Implementation of the MiniBach model described in the book Deep Learning Techniques for Music Generation.
The MiniBach
model is very simple (a feedforward network with only one hidden layer) so it can be considered a kind of Hello World for symbolic music generation. It is perfect for people just starting with deep learning. For the not so beginners on deep learning, maybe the encoding of the music score provides some insight. In any case, I couldn't find an implementation of the model when I saw it on the book, and decided that it would be a nice contribution to the community.
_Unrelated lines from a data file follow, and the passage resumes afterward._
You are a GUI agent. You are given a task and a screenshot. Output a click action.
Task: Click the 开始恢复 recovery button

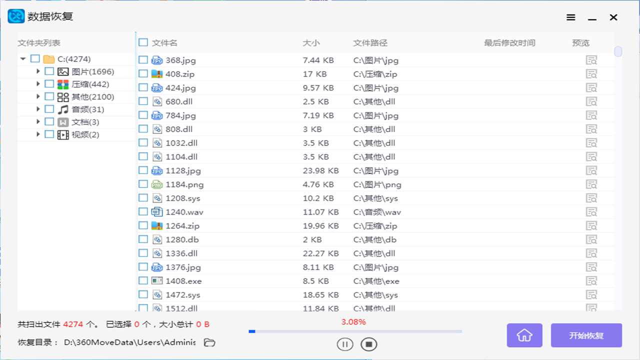pyautogui.click(x=586, y=336)
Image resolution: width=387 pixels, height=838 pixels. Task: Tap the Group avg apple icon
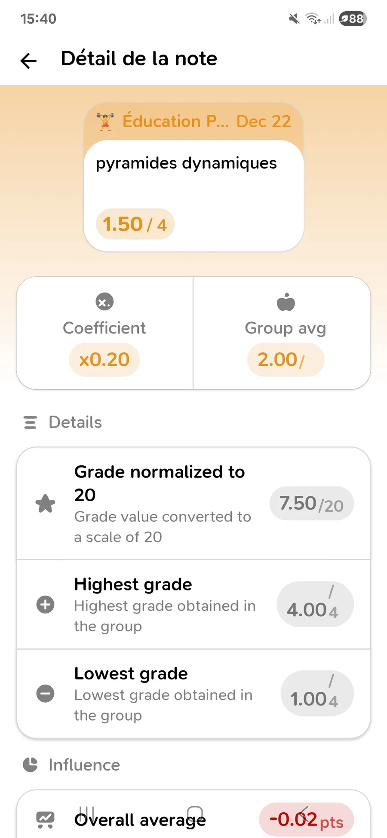(x=286, y=302)

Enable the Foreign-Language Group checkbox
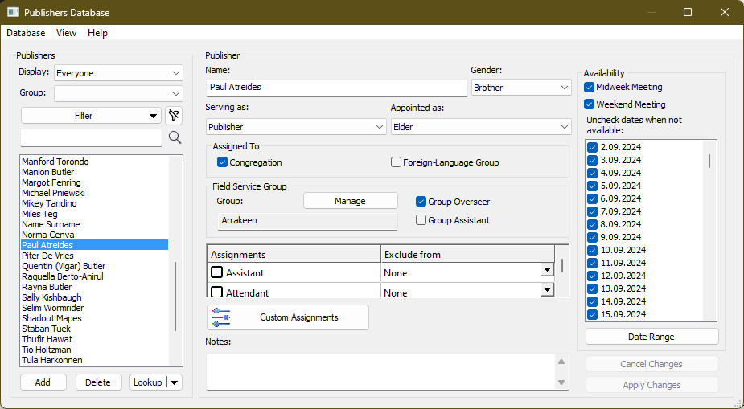pyautogui.click(x=396, y=162)
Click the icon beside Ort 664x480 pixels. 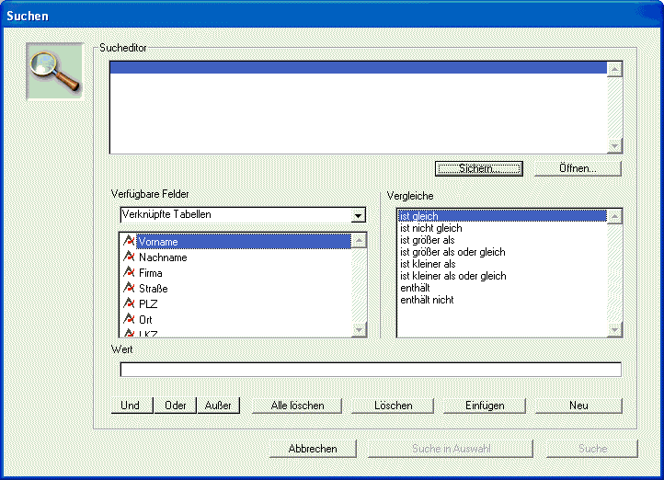130,319
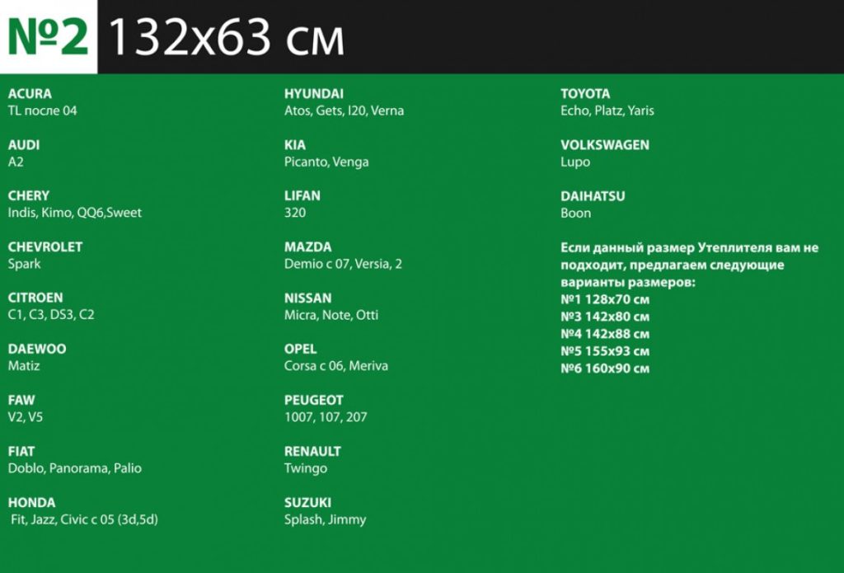
Task: Choose size option №1 128x70 см
Action: point(605,299)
The implementation is written in a tutorial-like fashion spread out in four notebooks:
- Part 1: Taking a collection of
Humdrum **kern
symbolic music files (Bach chorales) and process them into 4-measure chunks of training data - Part 2: Encoding the 4-measure chunks of training data into one-hot-encoded vectors for the neural network, separating the soprano (input) from the three lower voices (output)
- Part 3: Training the neural network and predicting the accompaniment for one of the melodies in the training examples
- Part 4: Generating the accompaniment for an arbitrary melody
If cloning the repository, clone recursively to get the submodule with the Bach chorales, which are provided by Craig Sapp:
git clone https://github.com/napulen/MiniBach.git --recursive
The music processing is done using music21. The network is implemented with tensorflow
, and pandas
dataframes are used a few times.
More details about this and other (more advanced) models can be found in the book:
Briot, Jean-Pierre, Gaëtan Hadjeres, and François Pachet. 2017. “Deep Learning Techniques for Music Generation - A Survey.” CoRR abs/1709.01620. http://arxiv.org/abs/1709.01620.
Enjoy!